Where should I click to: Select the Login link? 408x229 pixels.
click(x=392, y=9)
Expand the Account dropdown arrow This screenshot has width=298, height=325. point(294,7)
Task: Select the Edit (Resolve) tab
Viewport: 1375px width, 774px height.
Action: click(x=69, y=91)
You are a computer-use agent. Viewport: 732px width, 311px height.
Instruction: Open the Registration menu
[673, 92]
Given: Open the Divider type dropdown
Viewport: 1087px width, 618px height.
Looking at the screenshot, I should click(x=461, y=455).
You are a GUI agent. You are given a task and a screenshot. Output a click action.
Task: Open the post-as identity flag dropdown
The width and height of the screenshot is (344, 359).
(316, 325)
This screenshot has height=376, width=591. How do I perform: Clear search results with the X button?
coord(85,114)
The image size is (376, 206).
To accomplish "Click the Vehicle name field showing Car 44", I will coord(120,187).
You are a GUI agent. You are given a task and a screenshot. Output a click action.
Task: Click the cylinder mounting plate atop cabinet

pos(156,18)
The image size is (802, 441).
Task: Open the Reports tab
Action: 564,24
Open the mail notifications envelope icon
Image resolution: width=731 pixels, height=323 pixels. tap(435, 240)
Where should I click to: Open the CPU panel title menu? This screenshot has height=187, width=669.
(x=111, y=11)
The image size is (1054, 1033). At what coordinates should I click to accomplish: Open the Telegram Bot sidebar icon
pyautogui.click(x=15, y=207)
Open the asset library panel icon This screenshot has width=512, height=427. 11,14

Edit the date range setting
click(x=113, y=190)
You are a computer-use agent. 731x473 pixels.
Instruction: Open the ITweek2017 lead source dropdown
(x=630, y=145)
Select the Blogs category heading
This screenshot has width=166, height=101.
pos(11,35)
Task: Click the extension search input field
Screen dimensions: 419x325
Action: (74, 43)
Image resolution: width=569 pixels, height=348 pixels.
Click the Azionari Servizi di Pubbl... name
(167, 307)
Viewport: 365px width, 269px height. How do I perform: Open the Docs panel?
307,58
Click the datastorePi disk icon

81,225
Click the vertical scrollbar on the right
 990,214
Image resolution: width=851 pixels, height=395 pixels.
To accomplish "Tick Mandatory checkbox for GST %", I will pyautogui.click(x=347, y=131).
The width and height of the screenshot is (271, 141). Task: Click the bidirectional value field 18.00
····················
Extract the data above verbatim, everything from the line containing "Open the mail notifications envelope icon" down to the line containing "Action: (74, 43)", both included.

Task response:
Open the mail notifications envelope icon
Image resolution: width=731 pixels, height=323 pixels. tap(435, 240)
Where should I click to: Open the CPU panel title menu? This screenshot has height=187, width=669.
(x=111, y=11)
The image size is (1054, 1033). At what coordinates should I click to accomplish: Open the Telegram Bot sidebar icon
pyautogui.click(x=15, y=207)
Open the asset library panel icon This screenshot has width=512, height=427. 11,14

Edit the date range setting
click(x=113, y=190)
You are a computer-use agent. 731x473 pixels.
Instruction: Open the ITweek2017 lead source dropdown
(x=630, y=145)
Select the Blogs category heading
This screenshot has width=166, height=101.
pos(11,35)
Task: Click the extension search input field
Screen dimensions: 419x325
Action: (74, 43)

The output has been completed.